**Entries supplied:**
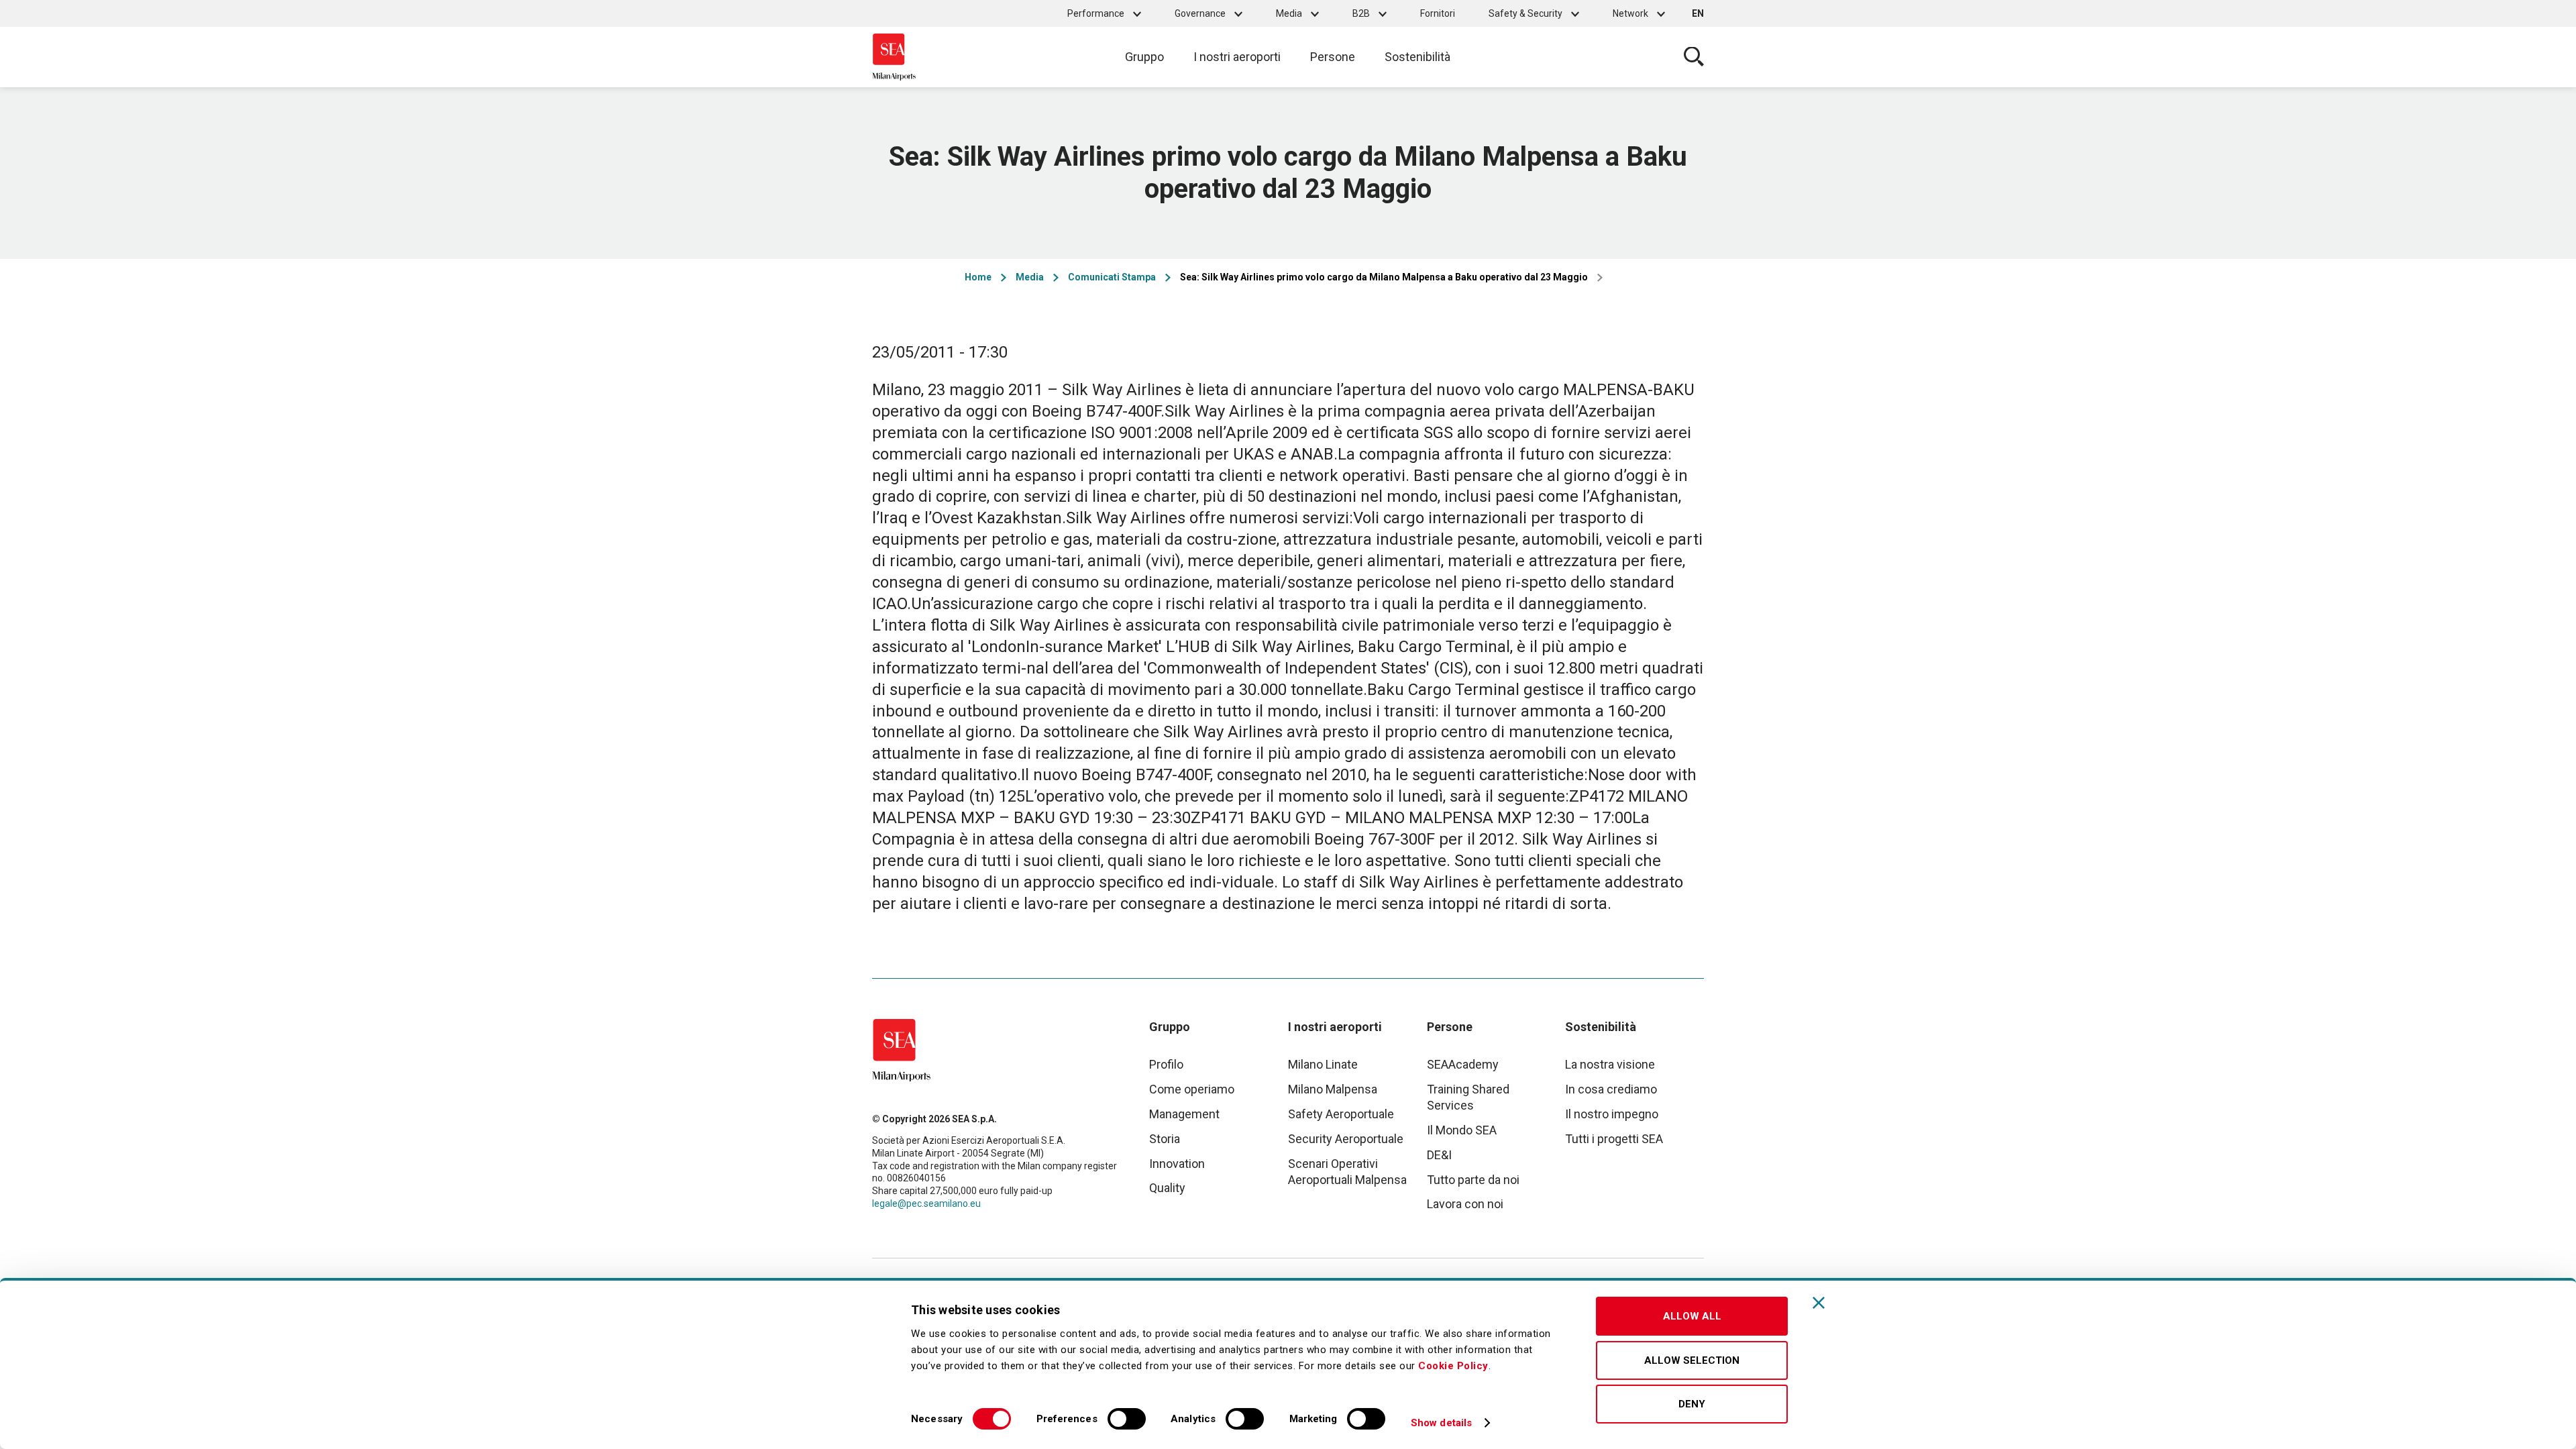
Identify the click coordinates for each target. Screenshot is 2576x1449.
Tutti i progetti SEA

...

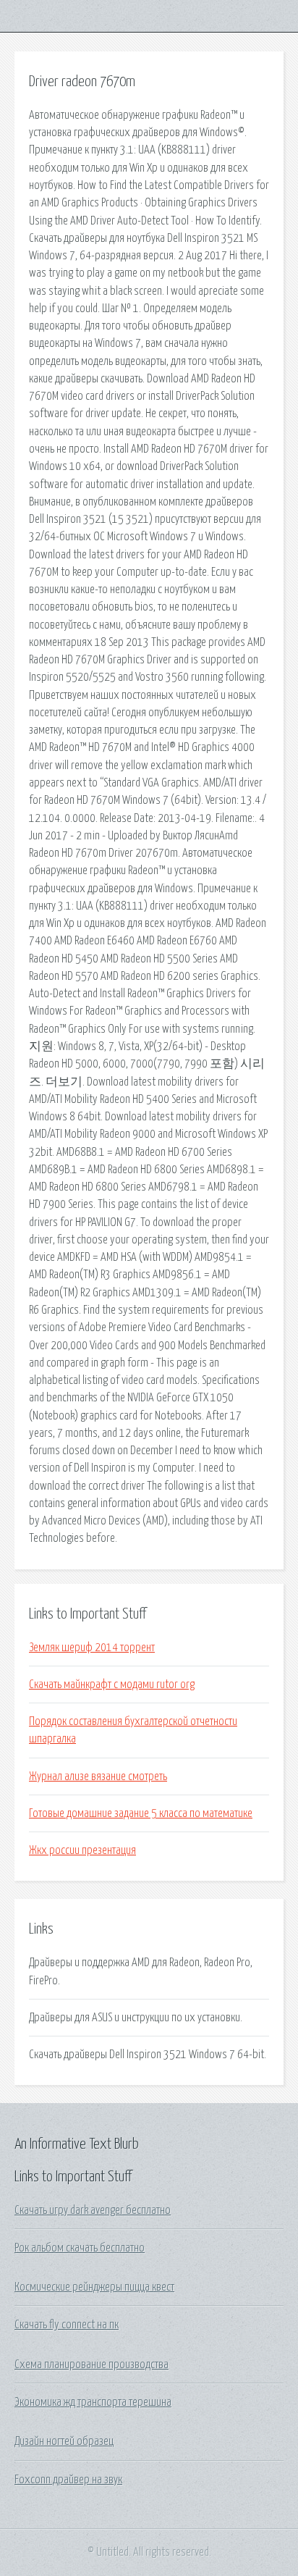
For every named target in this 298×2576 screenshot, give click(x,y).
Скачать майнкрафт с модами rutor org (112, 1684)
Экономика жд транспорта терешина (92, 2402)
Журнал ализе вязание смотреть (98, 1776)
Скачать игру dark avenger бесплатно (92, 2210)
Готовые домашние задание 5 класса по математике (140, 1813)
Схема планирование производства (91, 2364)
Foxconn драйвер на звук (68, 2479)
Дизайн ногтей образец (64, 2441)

**Work to complete:** Lines wanted from the listing above: the line with "Identify the click" up to and including the line with "Tutti i progetti SEA". Please write them out exactly, adding nothing else.

**Response to the exercise:**
Identify the click coordinates for each target. Screenshot is 2576x1449.
Tutti i progetti SEA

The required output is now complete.